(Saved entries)
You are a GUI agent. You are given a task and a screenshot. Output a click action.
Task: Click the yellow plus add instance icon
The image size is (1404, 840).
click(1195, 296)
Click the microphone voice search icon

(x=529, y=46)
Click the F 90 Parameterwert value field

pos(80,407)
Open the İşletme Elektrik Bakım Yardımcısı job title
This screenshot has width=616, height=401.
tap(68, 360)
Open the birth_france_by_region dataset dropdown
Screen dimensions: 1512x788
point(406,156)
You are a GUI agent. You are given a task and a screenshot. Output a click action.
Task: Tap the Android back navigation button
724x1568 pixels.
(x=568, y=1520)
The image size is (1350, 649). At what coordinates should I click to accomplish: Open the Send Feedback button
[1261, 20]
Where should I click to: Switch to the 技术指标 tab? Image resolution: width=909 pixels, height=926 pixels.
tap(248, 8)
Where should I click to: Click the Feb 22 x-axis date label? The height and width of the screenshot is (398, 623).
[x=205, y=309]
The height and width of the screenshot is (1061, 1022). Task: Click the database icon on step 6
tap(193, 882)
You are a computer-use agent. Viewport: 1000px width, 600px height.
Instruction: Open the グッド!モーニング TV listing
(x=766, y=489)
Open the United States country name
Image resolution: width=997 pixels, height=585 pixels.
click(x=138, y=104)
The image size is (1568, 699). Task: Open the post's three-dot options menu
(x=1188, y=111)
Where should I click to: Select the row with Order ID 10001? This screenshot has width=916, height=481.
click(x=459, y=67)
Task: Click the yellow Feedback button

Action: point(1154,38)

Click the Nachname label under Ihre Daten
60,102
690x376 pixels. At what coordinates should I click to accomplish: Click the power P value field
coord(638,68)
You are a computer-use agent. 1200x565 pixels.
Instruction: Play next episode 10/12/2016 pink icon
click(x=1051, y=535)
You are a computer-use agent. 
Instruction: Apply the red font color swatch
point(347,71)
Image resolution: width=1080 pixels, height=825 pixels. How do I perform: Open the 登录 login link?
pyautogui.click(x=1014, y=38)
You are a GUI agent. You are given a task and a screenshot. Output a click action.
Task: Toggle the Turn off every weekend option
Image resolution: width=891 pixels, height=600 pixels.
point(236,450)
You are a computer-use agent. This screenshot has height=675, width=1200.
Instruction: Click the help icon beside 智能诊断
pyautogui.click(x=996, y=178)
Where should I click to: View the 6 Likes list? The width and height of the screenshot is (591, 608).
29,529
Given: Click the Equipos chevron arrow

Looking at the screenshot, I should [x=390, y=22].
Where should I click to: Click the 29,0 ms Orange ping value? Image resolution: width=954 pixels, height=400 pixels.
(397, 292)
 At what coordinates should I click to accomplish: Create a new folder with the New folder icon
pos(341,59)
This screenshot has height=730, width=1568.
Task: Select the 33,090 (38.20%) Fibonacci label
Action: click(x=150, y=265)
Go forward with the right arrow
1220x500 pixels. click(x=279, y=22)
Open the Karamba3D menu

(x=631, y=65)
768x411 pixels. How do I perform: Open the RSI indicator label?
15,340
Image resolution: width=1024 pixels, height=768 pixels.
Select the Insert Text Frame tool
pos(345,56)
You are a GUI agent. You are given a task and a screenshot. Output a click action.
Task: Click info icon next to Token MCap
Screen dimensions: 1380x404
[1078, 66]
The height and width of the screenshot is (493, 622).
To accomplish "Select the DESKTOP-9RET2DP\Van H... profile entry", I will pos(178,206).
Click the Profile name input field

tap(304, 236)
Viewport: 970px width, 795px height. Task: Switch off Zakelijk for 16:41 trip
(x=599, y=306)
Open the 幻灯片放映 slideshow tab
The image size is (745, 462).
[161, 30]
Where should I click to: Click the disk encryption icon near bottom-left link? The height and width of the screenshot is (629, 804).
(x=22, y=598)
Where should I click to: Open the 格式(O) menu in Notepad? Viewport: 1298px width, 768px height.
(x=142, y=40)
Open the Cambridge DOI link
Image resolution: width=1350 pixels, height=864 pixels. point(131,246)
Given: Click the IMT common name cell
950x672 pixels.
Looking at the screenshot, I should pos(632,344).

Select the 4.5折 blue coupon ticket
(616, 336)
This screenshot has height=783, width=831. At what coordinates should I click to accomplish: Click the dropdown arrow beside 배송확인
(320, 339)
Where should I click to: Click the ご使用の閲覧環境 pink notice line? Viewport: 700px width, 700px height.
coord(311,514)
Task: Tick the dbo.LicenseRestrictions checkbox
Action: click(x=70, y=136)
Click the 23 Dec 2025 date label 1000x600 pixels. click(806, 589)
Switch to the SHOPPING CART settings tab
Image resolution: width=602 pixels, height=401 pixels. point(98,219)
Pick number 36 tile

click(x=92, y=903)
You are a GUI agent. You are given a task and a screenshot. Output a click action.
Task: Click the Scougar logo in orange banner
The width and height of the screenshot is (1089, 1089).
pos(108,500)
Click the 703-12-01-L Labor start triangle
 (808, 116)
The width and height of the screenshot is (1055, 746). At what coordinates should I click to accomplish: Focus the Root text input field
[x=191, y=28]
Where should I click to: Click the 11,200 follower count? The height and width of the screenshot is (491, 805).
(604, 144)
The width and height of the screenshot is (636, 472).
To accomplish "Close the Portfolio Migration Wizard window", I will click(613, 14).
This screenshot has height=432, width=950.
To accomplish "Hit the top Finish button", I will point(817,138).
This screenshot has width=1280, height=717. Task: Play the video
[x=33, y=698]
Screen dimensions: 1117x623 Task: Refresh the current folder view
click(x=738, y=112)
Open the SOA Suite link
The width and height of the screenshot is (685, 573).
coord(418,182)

Exercise directions.
Return what is listed above, exactly and completely.

Answer for this exercise.
You are a GUI agent. You are given a task and a screenshot. Output a click action.
Task: Click the yellow plus add instance icon
The image size is (1404, 840).
click(1195, 296)
Click the microphone voice search icon

(x=529, y=46)
Click the F 90 Parameterwert value field

pos(80,407)
Open the İşletme Elektrik Bakım Yardımcısı job title
This screenshot has width=616, height=401.
tap(68, 360)
Open the birth_france_by_region dataset dropdown
Screen dimensions: 1512x788
point(406,156)
You are a GUI agent. You are given a task and a screenshot. Output a click action.
Task: Tap the Android back navigation button
724x1568 pixels.
(x=568, y=1520)
The image size is (1350, 649). At what coordinates should I click to accomplish: Open the Send Feedback button
[1261, 20]
Where should I click to: Switch to the 技术指标 tab? Image resolution: width=909 pixels, height=926 pixels.
tap(248, 8)
Where should I click to: Click the Feb 22 x-axis date label? The height and width of the screenshot is (398, 623).
[x=205, y=309]
The height and width of the screenshot is (1061, 1022). Task: Click the database icon on step 6
tap(193, 882)
You are a computer-use agent. Viewport: 1000px width, 600px height.
Instruction: Open the グッド!モーニング TV listing
(x=766, y=489)
Open the United States country name
Image resolution: width=997 pixels, height=585 pixels.
click(x=138, y=104)
The image size is (1568, 699). Task: Open the post's three-dot options menu
(x=1188, y=111)
Where should I click to: Select the row with Order ID 10001? This screenshot has width=916, height=481.
click(x=459, y=67)
Task: Click the yellow Feedback button

Action: point(1154,38)

Click the Nachname label under Ihre Daten
60,102
690x376 pixels. At what coordinates should I click to accomplish: Click the power P value field
coord(638,68)
You are a computer-use agent. 1200x565 pixels.
Instruction: Play next episode 10/12/2016 pink icon
click(x=1051, y=535)
You are a computer-use agent. 
Instruction: Apply the red font color swatch
point(347,71)
Image resolution: width=1080 pixels, height=825 pixels. How do I perform: Open the 登录 login link?
pyautogui.click(x=1014, y=38)
You are a GUI agent. You are given a task and a screenshot. Output a click action.
Task: Toggle the Turn off every weekend option
Image resolution: width=891 pixels, height=600 pixels.
point(236,450)
You are a computer-use agent. This screenshot has height=675, width=1200.
Instruction: Click the help icon beside 智能诊断
pyautogui.click(x=996, y=178)
Where should I click to: View the 6 Likes list? The width and height of the screenshot is (591, 608).
29,529
Given: Click the Equipos chevron arrow

Looking at the screenshot, I should [x=390, y=22].
Where should I click to: Click the 29,0 ms Orange ping value? Image resolution: width=954 pixels, height=400 pixels.
(397, 292)
 At what coordinates should I click to accomplish: Create a new folder with the New folder icon
pos(341,59)
This screenshot has height=730, width=1568.
Task: Select the 33,090 (38.20%) Fibonacci label
Action: click(x=150, y=265)
Go forward with the right arrow
1220x500 pixels. click(x=279, y=22)
Open the Karamba3D menu

(x=631, y=65)
768x411 pixels. How do I perform: Open the RSI indicator label?
15,340
Image resolution: width=1024 pixels, height=768 pixels.
Select the Insert Text Frame tool
pos(345,56)
You are a GUI agent. You are given a task and a screenshot. Output a click action.
Task: Click info icon next to Token MCap
Screen dimensions: 1380x404
[1078, 66]
The height and width of the screenshot is (493, 622).
To accomplish "Select the DESKTOP-9RET2DP\Van H... profile entry", I will pos(178,206).
Click the Profile name input field

tap(304, 236)
Viewport: 970px width, 795px height. Task: Switch off Zakelijk for 16:41 trip
(x=599, y=306)
Open the 幻灯片放映 slideshow tab
The image size is (745, 462).
[161, 30]
Where should I click to: Click the disk encryption icon near bottom-left link? The height and width of the screenshot is (629, 804).
(x=22, y=598)
Where should I click to: Open the 格式(O) menu in Notepad? Viewport: 1298px width, 768px height.
(x=142, y=40)
Open the Cambridge DOI link
Image resolution: width=1350 pixels, height=864 pixels. point(131,246)
Given: Click the IMT common name cell
950x672 pixels.
Looking at the screenshot, I should pos(632,344).

Select the 4.5折 blue coupon ticket
(616, 336)
This screenshot has height=783, width=831. At what coordinates should I click to accomplish: Click the dropdown arrow beside 배송확인
(320, 339)
Where should I click to: Click the ご使用の閲覧環境 pink notice line? Viewport: 700px width, 700px height.
coord(311,514)
Task: Tick the dbo.LicenseRestrictions checkbox
Action: click(x=70, y=136)
Click the 23 Dec 2025 date label 1000x600 pixels. click(806, 589)
Switch to the SHOPPING CART settings tab
Image resolution: width=602 pixels, height=401 pixels. point(98,219)
Pick number 36 tile

click(x=92, y=903)
You are a GUI agent. You are given a task and a screenshot. Output a click action.
Task: Click the Scougar logo in orange banner
The width and height of the screenshot is (1089, 1089).
pos(108,500)
Click the 703-12-01-L Labor start triangle
 (808, 116)
The width and height of the screenshot is (1055, 746). At what coordinates should I click to accomplish: Focus the Root text input field
[x=191, y=28]
Where should I click to: Click the 11,200 follower count? The height and width of the screenshot is (491, 805).
(604, 144)
The width and height of the screenshot is (636, 472).
To accomplish "Close the Portfolio Migration Wizard window", I will click(613, 14).
This screenshot has height=432, width=950.
To accomplish "Hit the top Finish button", I will point(817,138).
This screenshot has width=1280, height=717. Task: Play the video
[x=33, y=698]
Screen dimensions: 1117x623 Task: Refresh the current folder view
click(x=738, y=112)
Open the SOA Suite link
The width and height of the screenshot is (685, 573).
coord(418,182)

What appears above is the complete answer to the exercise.